Because the truth about Bridget Riley is that she's a decorative artist masquerading as a fine artist, and her paintings are the perfect decorations for Modernist habitations and workspaces. Far from Blake or Turner being the English painters with which she stands comparison, she's really the 20th-century counterpart to William Morris. In a curious inversion of Morris's own creative and political trajectory, instead of trying to elevate artisans to the status of artists, Riley has simply elevated her own craft work to the status of fine art.

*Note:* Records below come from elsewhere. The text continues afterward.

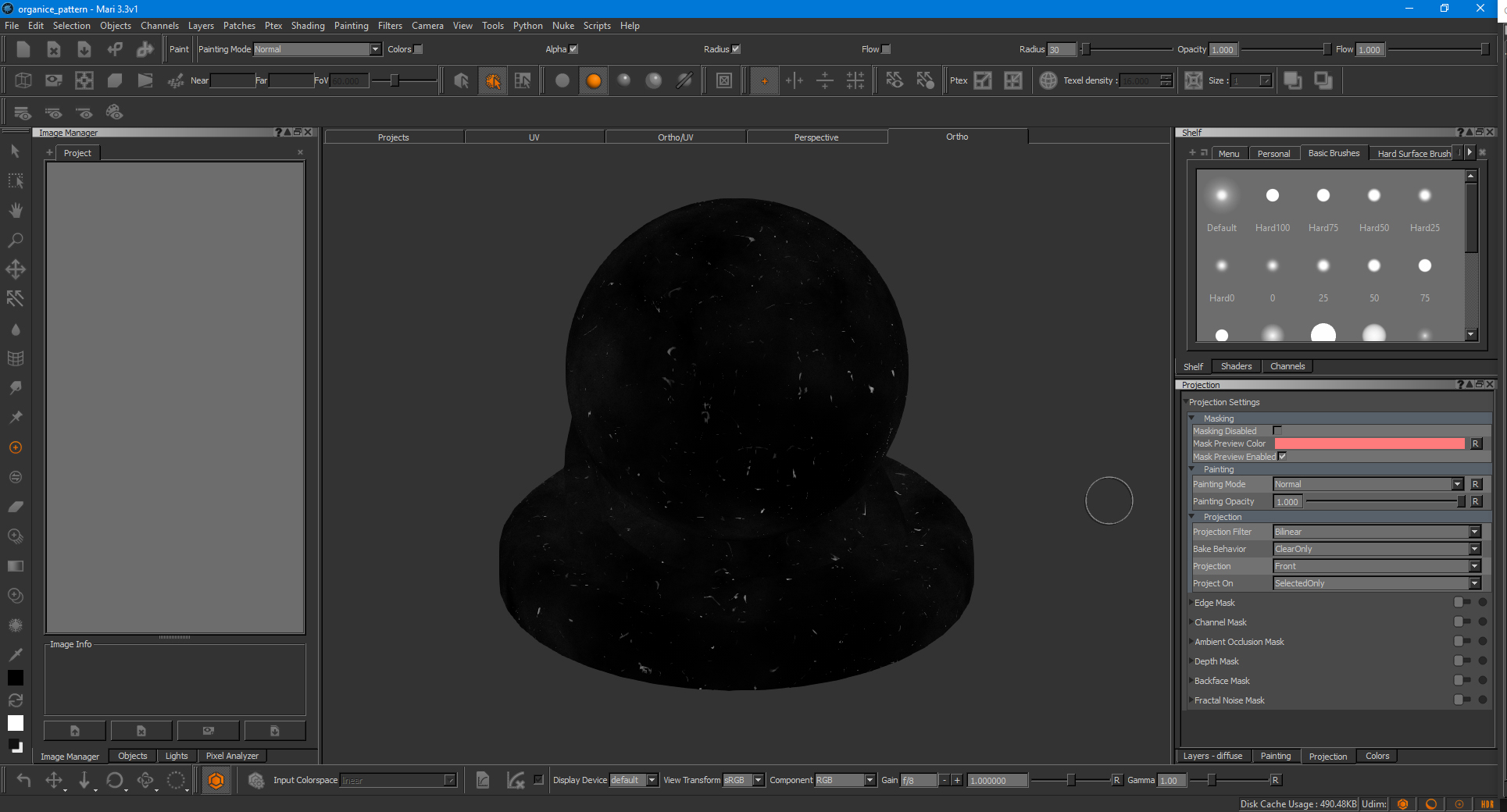Click the Undo arrow in bottom toolbar
The width and height of the screenshot is (1507, 812).
tap(23, 780)
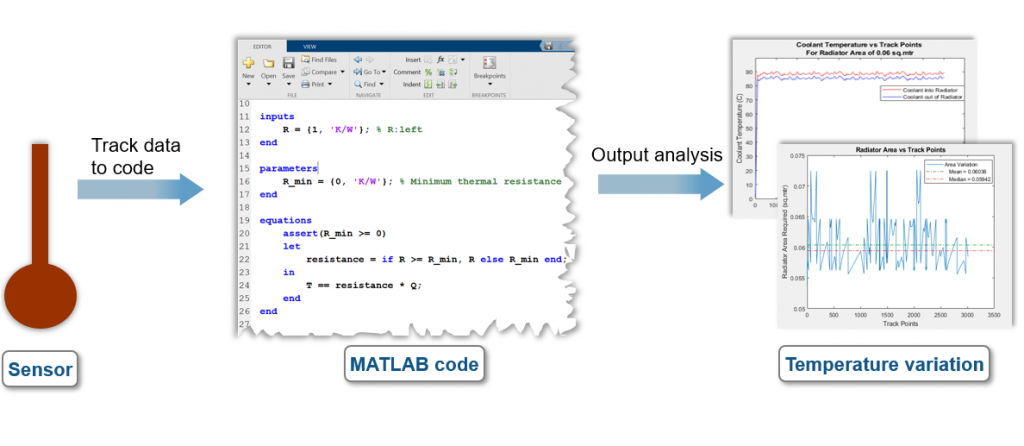Click the Breakpoints icon
The image size is (1024, 446).
pos(490,62)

The parallels go further. Morris had his idealised creative communities at the Red House and Kelmscott Manor, while in his workshops he aimed to produce artefacts that were, first and foremost, affordable. Riley has Space (organisation providing studios and a community for artists which Riley founded in 1968 with Peter Sedgley) and now her capacious London atelier, where her workmen and women happily toil away, applying fine art techniques to wall hangings that only the very rich can ever afford. These assistants say of the gaffer that theirs is the fun part of the enterprise, while she must do the hard graft. You'd have to go back to a Victorian factory to find quite such a clearly articulated sense of deference.

Seen in this light, Riley's desire to distance herself from the Op-art label is entirely understandable: the important thing was stop those patterns escaping the bounds of their frames and spreading all over everything ready made. In the 1960s the decorative nature of her work was only too obvious – those simple geometrical patterns perfectly complemented the rectilinear architecture of the day. Now, in the postmodern era, the paintings are instant bibelots of the era just past, with all the charm that the gothic revival had for Morris, Rossetti and Burne-Jones.

By none of this do I mean any disrespect. I can well appreciate why someone would choose to think of themselves as a fine artist rather than as an artisan – it's simply the peculiarity of the age that they're taken at their own estimation. Besides, there's a highly pleasing quality to Riley's work: it's feel-good, it isn't difficult or harsh – but playful. However, my stair carpet, which is patterned with vertical stripes of irregular thickness, and coloured from buff through blue and yellow, is just as pleasing – although perhaps not quite so ineffable.

In the final analysis we must say of Riley's work what was said of Morris's wallpaper patterns in the Dictionary of National Biography: "[They] only reveal their full excellence by the lastingness of the satisfaction they give." The same will undoubtedly be true of Riley's paintings.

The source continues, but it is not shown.